CIDOC-CRM assume the existence of a SpaceTime dimension, where each temporal entity can be mapped to. This system allows the computing of diversity, closeness or equality in time between events. In doing so, it treats temporal extents in their physical sense, characterising each time interval with a beginning, an end and a duration. Additionally, CIDOC-CRM assumes that our knowledge of the time intervals of a historical event has a diverse degree of certainty, and it allows us to record such certainty/uncertainty with specific properties. A useful summarization of the treatment of time in CIDOC-CRM is available in the document Time.

Following CIDOC-CRM we will model time-related assertions as certain or uncertain, where the certain statements are going to be model using the property P81, while the uncertain statements using the property P82. The level of certainty has to be determined by the researcher carrying out the work.

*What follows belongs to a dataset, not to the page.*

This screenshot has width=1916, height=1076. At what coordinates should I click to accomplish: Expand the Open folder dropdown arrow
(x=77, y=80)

We can have two diverse modelling scenario:

  1. Fuzzy time statements
  2. Precise time statements

In both cases the date is formatted following the ISO 8601:2004 recommendations that prescribe the composition of the date using the format:

YYYY-MM-DD

Fuzzy Time Statements

Fuzzy time statements are modelled using CIDOC-CRM as:

  • E52 Time-Span → P82a begin of the begin → xsd:dateTime
  • E52 Time-Span → P82b end of the end → xsd:dateTime

The date needs to be expressed with its datatype (date or dateTime). See the W3C reccomandations for more details.

1
2
3
4
<https://collection.itatti.harvard.edu/resource/work/W00060289/production/timespan>
a  crm:E52_Time-Span ;
crm:P82a_begin_of_the_begin  "1401-01-01T00:00:00"^^xsd:dateTime ;
crm:P82b_end_of_the_end      "1700-12-31T23:59:59"^^xsd:dateTime .

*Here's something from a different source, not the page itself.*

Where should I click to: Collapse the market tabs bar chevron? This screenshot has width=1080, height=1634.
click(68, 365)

Codebox 5 - Time Statements

Modelling Note

*The production event recorded here has a time interval of almost 3 centuries. The choice of using a fuzzy time statement is, in this case, quite clear. *

Precise time statements

Precise time statements are modelled using CIDOC-CRM as:

  • E52 Time-Span → P81a end of the begin → xsd:dateTime
  • E52 Time-Span → P81b begin of the end → xsd:dateTime
1
2
3
4
<https://collection.itatti.harvard.edu/resource/work/W00060289/production/timespan>
a  crm:E52_Time-Span ;
crm:P81a_begin_of_the_begin  "2001-10-21T21:32:52"^^xsd:dateTime;
crm:P81b_end_of_the_end      "2001-10-26T00:00:00"^^xsd:dateTime.

Codebox 6 - Precise Time Statements

Modelling Note

The precision of the date is a clear sign we are dealing with a more precise time statement.

Spatial Coordinate

Note

A place is a section of space identified independently from its temporal status. They are usually referenced using absolute (WGS, EPSG) or relative reference systems. Absolute reference system uses point-based coordinates to identify the representation of a space.

Longitude & Latitude

The spatial coordinates of a place can be modelled in CIDOC-CRM as

E53 Place → P168 place is defined by → E94 Space Primitive

The encoding of the Space Primitive can be done using GML/WKT and other ways. WKT is the form chosen by the consortium because of its compactness, case insensitivity and cross-domain support. The codebox below is an example of the encoding of a Place using wktLiteral:

1
2
3
<https://collection.itatti.harvard.edu/resource/ex/place>
        a crm:E53_Place ;
        crm:P168_place_is_defined_by  "POINT (9.1232696 45.2503146)"^^geo:wktLiteral ;
Codebox 7

However, sometimes WKT is not accepted and providing separate attribute for latitude and longitude is necessary. In this case we rely on locn:geometry property from the ISA Programme Location Core Vocabulary for defining the geometry of the place and W3C-Basic-Geo for specifying the latitude and longitude.

1
2
3
4
5
6
7
<https://collection.itatti.harvard.edu/resource/ex/place>
        a crm:E53_Place ;
        crm:P168_place_is_defined_by  "POINT (9.1232696 45.2503146)"^^geo:wktLiteral ;
         locn:geometry [
      geo:lat "51.477811" ;
      geo:long "-0.001475"
    ] .
Codebox 8